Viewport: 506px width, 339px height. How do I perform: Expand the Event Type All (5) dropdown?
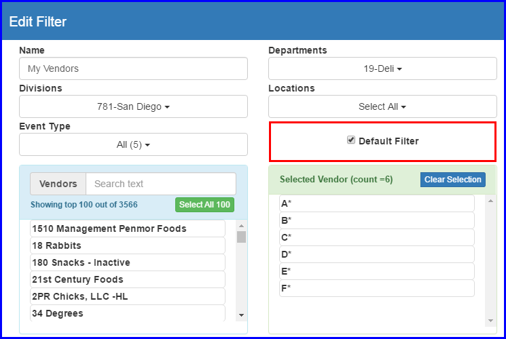click(133, 144)
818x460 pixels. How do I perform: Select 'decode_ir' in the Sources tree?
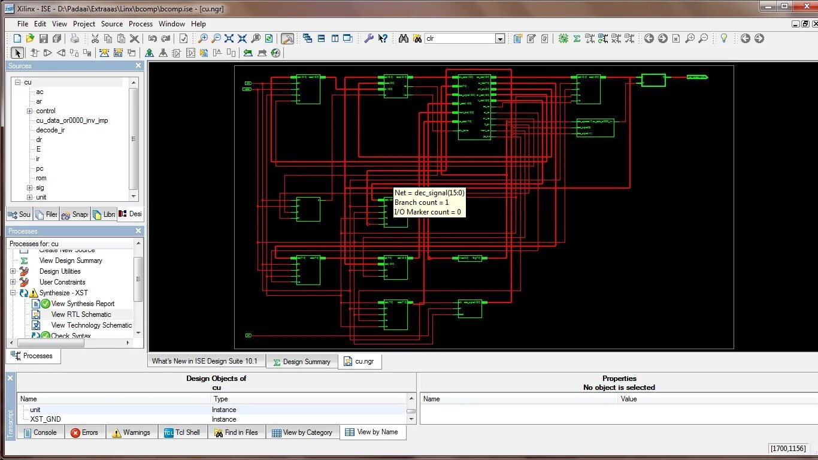pyautogui.click(x=50, y=130)
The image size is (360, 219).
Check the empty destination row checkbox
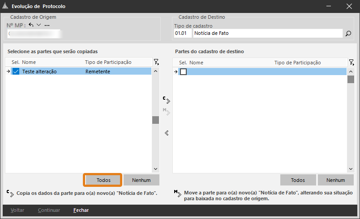click(x=183, y=72)
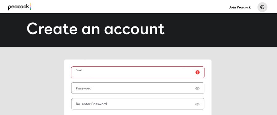Toggle visibility for Re-enter Password field
Screen dimensions: 277x115
[197, 104]
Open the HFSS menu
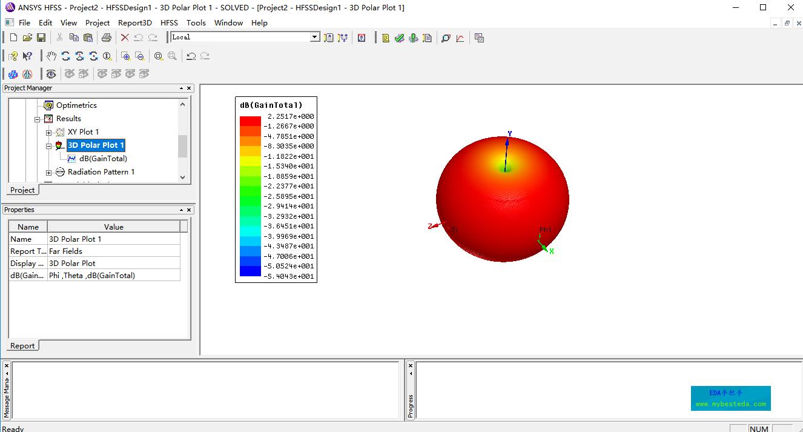Image resolution: width=803 pixels, height=432 pixels. (169, 23)
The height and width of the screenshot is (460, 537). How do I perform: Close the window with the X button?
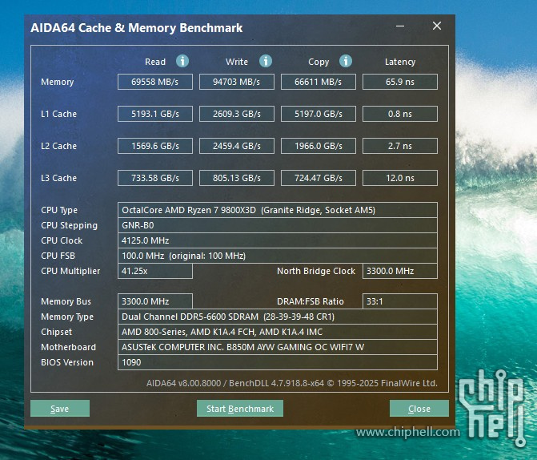click(437, 26)
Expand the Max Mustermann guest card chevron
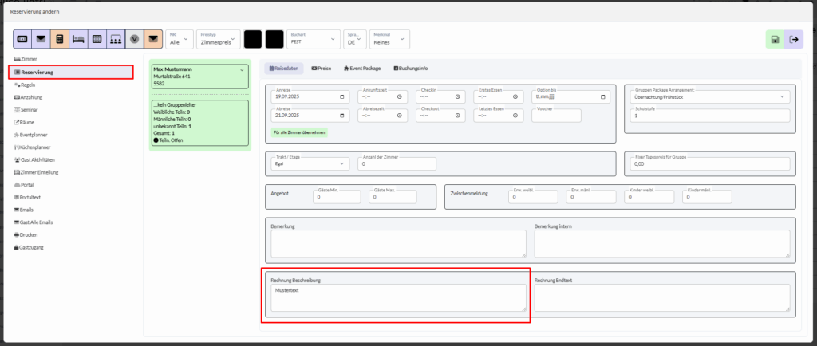The height and width of the screenshot is (346, 817). coord(242,69)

PROMPT
Take the line that contains "Check the empty destination row checkbox" and all lines after it to the end of the material above, and copy them verbatim without any images.

RESPONSE
Check the empty destination row checkbox
click(x=183, y=72)
Toggle visibility for Re-enter Password field
Screen dimensions: 277x115
[197, 104]
Open the HFSS menu
Image resolution: width=803 pixels, height=432 pixels. (169, 23)
The height and width of the screenshot is (460, 537). How do I perform: Close the window with the X button?
click(437, 26)
Expand the Max Mustermann guest card chevron
The height and width of the screenshot is (346, 817). coord(242,69)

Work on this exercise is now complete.